Out[13]: 0.078265618974427215
This accuracy should have been better than all the other accuracies. The Hindi corpus I have has been made by translating the English one. Hence the words appear in similar contexts. Hence they should be close.
This is what I am doing here:
#Combining all the words together.
all_reviews=HindiWordsList + EnglishWordsList
#Training FastText model
cpu_count=multiprocessing.cpu_count()
model=Word2Vec(size=300,window=5,min_count=1,alpha=0.025,workers=cpu_count,max_vocab_size=None,negative=10)
model.build_vocab(all_reviews)
model.train(all_reviews,total_examples=model.corpus_count,epochs=model.iter)
model.save("word2vec_combined_50.bin")
First of all, you should really use self.wv.similarity().
I'm assuming there are very close to no words that exist in both between your Hindi corpus and English corpus, since Hindi corpus is in Devanagari and English is in, well, English. Simply adding two corpuses together to make a model does not make sense. Corresponding words in the two languages co-occur in two versions of a document, but not in your word embeddings for Word2Vec to figure out most similar.

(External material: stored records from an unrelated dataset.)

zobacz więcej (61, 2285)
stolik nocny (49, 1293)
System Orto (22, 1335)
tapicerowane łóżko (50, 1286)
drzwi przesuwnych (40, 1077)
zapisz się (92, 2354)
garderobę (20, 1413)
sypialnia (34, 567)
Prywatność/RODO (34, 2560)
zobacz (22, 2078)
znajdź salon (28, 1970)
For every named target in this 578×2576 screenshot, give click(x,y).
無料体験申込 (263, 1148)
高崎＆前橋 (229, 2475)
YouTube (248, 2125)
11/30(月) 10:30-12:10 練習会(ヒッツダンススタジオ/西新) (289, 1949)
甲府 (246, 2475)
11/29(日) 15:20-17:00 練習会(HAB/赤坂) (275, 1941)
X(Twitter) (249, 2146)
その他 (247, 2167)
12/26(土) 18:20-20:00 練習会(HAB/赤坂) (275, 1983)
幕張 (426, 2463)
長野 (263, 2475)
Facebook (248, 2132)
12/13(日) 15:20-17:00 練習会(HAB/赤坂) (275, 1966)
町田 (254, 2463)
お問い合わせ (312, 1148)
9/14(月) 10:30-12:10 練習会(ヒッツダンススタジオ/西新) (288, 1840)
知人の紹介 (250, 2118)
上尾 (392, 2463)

Eg. Until your model knows that
Man:Aadmi::Woman:Aurat,
from the word embeddings, it can never make out the
Raja:King::Rani:Queen
relation. And for that, you need some anchor between the two corpuses. Here are a few suggestions that you can try out:
These might be enough to give you an idea. You can also look into seq2seq if you want only want to do translations. You can also read the Word2Vec theory in detail to understand what it does.